T. Üren |
CEHALET
Cehalet… Eğitimli geçinen kesim için adeta yüze çarpılan bir tokat, gerçek entelektüeller içinse yalnız gülünüp
geçilecek bir lafügüzaf. Peki, bundan dolayı adeta ikinci sınıf insan konumuna
düşmüş bireylere yaşadıkları müstahak mı?
Bireyin
yaşadığı çevrenin insani gelişimi ve entelektüelliği üzerinde etkili olduğu pek
çok sayıda çalışmanın da desteklediği üzere yadsınamaz bir gerçektir.
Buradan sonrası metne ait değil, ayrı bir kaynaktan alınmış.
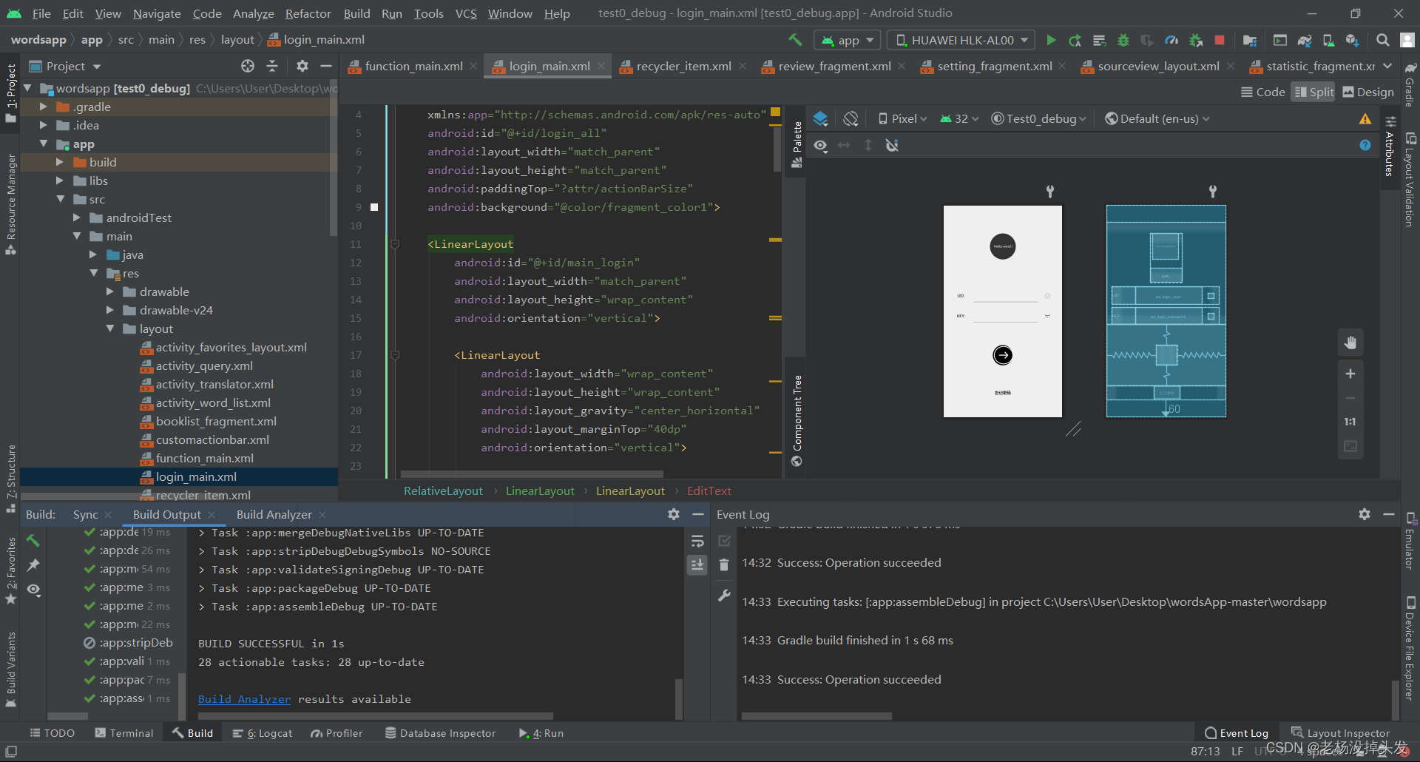Click the white color swatch in line 9 gutter
This screenshot has width=1420, height=762.
[x=374, y=207]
Pek
tabii, coğrafyanın kader olduğu ileri sürülerek insanın kendini geliştirmekten
uzak durması cehaletin selim olmayan bir tümör gibi yayılmasına zemin
hazırladığı gibi katlayarak arttırmaktadır.
Cahillikle
alakalı pek çok kavram olması, hangisinin asıl gerilemeye sebep olduğu hakkında
bir kafa karışıklığı yaratmasına karşın bunun net bir cevabı vardır: ısrarlı
cahillik. Birey çocukluk ve ergenlik döneminde yaşadığı talihsiz ve
dezavantajlı ortama bağlı olarak kendini geliştirmemiş, yetişkinliğinde ve ilerisindeki
süreçte de artık kendini geliştirme babında ortaya koyacağı çabaların da zaid
olduğuna kendini tamamıyla inandırmış ancak kendisi de bu durumun farkında olup
haddini bildiği sürece, bu kişiye alınacak tavrın kişiyi
gücendirmeden öz gelişimine katkı sağlayacak bir ortam sağlaması uygun ve
yeterlidir. Peki ya bahsi geçen kimse, haddini bilmediği gibi kendini
öğrenmeye ve gelişime kapatıp asıl eğitimli, dinamik ve/veya gelecek vadeden
kesime muhalefet olursa? İşte bu
durumda kişi ısrarlı bir cahil olur ve o andan itibaren sosyal anlamda sahip
olacağı her dezavantaj kendisine müstahak olacaktır.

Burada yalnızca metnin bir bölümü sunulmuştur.